- **Direction**
Print everything from the line containing "Unpin ミュージック in the sidebar" down to the line containing "Open the Serial" in the records below, character for character.
● ● ● ● ● ● ●
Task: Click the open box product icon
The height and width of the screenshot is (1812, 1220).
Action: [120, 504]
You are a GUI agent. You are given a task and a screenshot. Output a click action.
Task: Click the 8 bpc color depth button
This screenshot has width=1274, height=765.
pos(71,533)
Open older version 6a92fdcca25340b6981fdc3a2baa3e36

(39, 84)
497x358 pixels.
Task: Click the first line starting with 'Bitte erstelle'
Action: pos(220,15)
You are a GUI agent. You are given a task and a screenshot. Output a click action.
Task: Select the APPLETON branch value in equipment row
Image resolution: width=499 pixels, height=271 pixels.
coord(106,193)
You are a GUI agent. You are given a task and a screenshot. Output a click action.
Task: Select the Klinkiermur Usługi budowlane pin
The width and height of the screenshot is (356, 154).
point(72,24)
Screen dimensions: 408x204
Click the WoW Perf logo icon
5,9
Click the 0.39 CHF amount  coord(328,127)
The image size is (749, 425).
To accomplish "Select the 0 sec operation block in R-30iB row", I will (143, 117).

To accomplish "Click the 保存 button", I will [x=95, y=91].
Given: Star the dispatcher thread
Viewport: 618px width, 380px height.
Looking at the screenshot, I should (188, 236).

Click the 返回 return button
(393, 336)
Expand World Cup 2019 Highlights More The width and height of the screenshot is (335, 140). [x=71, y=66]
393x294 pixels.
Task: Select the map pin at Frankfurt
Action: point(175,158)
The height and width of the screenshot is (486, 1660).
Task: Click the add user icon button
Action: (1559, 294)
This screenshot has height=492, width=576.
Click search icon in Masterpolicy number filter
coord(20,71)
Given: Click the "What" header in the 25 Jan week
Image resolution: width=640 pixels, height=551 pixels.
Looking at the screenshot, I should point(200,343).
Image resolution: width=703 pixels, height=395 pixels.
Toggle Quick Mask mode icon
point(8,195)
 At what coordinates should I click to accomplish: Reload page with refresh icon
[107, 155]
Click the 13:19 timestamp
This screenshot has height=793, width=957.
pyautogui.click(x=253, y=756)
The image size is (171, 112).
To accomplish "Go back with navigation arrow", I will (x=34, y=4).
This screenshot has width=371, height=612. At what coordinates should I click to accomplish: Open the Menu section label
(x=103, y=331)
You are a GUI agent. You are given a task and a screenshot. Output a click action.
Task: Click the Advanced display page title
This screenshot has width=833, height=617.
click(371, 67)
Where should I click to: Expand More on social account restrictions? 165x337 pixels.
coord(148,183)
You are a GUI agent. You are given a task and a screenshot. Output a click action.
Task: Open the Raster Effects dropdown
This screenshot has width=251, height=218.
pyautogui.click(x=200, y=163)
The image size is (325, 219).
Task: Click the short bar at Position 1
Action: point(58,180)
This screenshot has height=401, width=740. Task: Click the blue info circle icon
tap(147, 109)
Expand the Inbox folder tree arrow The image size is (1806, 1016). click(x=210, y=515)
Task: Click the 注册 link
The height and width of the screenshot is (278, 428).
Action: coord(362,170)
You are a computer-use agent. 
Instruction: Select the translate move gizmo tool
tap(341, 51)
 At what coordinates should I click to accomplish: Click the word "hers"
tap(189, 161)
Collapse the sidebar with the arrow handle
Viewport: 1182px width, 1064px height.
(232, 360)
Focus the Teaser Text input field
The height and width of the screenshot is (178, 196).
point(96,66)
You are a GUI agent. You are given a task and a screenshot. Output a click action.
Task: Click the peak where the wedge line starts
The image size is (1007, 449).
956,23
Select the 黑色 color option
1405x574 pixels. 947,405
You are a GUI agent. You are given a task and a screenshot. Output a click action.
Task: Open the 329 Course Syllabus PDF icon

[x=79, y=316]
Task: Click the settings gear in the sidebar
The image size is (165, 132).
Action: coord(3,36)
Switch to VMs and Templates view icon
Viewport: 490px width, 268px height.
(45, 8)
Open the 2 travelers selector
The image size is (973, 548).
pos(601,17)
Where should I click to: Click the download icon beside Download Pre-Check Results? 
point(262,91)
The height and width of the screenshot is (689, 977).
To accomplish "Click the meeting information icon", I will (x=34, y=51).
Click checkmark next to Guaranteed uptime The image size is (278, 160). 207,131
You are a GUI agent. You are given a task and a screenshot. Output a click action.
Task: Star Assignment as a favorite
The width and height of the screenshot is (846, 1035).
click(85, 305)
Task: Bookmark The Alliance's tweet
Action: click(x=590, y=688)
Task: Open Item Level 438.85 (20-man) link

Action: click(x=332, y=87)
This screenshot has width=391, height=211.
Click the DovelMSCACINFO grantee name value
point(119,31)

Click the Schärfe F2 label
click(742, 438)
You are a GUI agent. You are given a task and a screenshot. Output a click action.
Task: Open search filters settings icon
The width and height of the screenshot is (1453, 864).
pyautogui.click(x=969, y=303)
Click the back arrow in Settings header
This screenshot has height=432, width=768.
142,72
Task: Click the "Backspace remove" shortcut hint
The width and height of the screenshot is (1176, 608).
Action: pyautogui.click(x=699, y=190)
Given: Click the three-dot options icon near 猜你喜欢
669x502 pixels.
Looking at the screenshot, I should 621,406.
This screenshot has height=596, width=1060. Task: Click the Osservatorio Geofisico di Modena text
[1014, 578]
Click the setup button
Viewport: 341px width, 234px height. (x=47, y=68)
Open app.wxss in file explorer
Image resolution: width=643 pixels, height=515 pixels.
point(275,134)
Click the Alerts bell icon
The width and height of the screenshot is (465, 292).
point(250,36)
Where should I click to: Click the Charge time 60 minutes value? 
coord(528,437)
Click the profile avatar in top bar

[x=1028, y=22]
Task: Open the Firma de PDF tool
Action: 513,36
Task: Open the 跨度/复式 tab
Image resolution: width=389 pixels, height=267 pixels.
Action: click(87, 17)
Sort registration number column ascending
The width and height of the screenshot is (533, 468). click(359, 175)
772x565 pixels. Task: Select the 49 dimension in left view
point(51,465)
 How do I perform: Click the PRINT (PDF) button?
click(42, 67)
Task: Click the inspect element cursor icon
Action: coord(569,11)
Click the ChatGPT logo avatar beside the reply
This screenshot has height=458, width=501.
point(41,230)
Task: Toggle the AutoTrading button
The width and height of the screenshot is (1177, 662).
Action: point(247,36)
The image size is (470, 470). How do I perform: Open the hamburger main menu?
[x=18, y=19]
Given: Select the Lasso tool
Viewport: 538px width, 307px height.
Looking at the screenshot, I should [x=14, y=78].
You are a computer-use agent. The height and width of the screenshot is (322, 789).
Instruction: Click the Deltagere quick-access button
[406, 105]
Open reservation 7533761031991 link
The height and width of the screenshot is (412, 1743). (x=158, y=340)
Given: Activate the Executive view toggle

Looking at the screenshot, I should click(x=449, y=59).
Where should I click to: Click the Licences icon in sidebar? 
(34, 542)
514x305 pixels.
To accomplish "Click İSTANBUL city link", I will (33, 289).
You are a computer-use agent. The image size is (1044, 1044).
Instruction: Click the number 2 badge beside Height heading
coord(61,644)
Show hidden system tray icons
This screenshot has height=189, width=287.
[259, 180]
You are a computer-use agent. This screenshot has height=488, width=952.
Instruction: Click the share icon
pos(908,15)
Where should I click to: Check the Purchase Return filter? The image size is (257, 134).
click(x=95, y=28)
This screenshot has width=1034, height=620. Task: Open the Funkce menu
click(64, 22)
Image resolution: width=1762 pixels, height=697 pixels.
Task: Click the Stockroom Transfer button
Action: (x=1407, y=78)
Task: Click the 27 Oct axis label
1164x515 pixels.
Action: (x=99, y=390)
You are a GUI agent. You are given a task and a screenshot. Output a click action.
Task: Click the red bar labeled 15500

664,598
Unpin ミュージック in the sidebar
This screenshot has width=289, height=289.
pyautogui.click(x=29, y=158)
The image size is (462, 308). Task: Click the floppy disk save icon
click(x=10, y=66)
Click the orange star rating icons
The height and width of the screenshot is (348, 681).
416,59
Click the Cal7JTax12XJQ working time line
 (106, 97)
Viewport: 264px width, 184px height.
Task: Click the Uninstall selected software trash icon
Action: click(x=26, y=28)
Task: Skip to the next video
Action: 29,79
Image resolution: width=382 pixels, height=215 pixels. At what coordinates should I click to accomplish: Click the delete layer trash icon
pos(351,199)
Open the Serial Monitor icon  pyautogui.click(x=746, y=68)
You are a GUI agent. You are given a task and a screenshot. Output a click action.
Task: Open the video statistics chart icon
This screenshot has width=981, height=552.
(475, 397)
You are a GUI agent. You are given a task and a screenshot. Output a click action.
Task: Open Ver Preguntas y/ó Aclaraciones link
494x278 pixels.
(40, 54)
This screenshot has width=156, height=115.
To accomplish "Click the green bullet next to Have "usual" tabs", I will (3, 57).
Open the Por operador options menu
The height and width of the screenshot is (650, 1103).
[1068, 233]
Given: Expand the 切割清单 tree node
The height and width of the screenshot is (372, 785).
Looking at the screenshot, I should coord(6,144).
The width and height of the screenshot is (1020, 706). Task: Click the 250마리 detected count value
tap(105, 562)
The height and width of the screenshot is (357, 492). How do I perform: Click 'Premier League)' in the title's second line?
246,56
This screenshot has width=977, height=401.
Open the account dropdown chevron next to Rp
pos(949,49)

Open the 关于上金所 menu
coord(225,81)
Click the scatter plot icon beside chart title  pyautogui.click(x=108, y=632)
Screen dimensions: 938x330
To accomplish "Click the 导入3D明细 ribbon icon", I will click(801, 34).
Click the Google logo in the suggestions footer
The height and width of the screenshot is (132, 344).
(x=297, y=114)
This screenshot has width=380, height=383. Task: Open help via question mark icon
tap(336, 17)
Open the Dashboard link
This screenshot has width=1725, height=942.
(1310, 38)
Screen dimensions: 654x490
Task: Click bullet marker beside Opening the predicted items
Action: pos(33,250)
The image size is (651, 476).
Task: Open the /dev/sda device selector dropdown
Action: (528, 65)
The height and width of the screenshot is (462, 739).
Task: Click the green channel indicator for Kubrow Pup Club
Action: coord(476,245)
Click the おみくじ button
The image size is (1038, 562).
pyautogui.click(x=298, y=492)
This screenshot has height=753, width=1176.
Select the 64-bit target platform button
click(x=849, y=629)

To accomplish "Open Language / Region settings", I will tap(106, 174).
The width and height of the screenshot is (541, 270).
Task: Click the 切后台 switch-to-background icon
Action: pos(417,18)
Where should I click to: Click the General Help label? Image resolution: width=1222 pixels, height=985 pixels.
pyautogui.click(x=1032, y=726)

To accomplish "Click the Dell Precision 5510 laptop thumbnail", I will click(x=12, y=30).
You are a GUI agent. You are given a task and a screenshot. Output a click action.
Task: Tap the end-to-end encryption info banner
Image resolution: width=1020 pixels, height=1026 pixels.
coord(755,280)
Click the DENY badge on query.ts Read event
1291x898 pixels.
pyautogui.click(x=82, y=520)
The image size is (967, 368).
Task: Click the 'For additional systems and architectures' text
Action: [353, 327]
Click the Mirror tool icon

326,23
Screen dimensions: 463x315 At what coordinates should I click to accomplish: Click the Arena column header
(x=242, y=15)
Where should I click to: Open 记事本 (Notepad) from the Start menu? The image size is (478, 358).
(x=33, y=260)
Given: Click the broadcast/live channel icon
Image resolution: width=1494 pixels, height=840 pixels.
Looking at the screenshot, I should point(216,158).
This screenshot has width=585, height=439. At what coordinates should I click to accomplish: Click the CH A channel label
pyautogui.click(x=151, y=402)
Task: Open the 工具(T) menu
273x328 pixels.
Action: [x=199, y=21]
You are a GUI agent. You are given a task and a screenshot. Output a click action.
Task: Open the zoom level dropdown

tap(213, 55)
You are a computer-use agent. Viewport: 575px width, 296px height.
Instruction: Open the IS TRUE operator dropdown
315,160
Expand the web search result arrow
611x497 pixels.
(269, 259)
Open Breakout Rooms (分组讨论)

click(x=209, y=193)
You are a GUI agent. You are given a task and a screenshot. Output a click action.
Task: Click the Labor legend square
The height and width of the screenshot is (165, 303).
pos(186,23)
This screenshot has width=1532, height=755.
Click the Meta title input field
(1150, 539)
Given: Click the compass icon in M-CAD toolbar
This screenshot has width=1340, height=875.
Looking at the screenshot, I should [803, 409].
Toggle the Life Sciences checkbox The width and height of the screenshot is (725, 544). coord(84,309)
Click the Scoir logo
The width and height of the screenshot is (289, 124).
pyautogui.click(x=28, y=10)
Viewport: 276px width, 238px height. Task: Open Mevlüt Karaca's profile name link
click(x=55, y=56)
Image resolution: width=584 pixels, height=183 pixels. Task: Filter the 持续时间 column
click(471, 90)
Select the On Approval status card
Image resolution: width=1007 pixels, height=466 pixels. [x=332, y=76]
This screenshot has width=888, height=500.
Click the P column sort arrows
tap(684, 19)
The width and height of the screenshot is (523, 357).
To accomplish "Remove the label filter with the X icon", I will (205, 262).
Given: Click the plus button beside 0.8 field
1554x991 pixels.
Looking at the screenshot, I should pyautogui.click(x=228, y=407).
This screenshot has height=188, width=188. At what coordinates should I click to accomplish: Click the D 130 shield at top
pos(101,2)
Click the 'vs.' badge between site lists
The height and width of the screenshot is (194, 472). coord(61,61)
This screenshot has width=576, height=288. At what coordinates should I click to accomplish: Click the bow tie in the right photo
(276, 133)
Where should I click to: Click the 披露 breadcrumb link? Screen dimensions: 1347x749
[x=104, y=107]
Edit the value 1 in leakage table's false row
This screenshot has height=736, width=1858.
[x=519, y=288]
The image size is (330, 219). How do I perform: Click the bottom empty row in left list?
● ● ● ● ● ● ●
- **Reply**
Unpin ミュージック in the sidebar
This screenshot has width=289, height=289.
pyautogui.click(x=29, y=158)
The image size is (462, 308). Task: Click the floppy disk save icon
click(x=10, y=66)
Click the orange star rating icons
The height and width of the screenshot is (348, 681).
416,59
Click the Cal7JTax12XJQ working time line
 (106, 97)
Viewport: 264px width, 184px height.
Task: Click the Uninstall selected software trash icon
Action: click(x=26, y=28)
Task: Skip to the next video
Action: 29,79
Image resolution: width=382 pixels, height=215 pixels. At what coordinates should I click to accomplish: Click the delete layer trash icon
pos(351,199)
Open the Serial Monitor icon  pyautogui.click(x=746, y=68)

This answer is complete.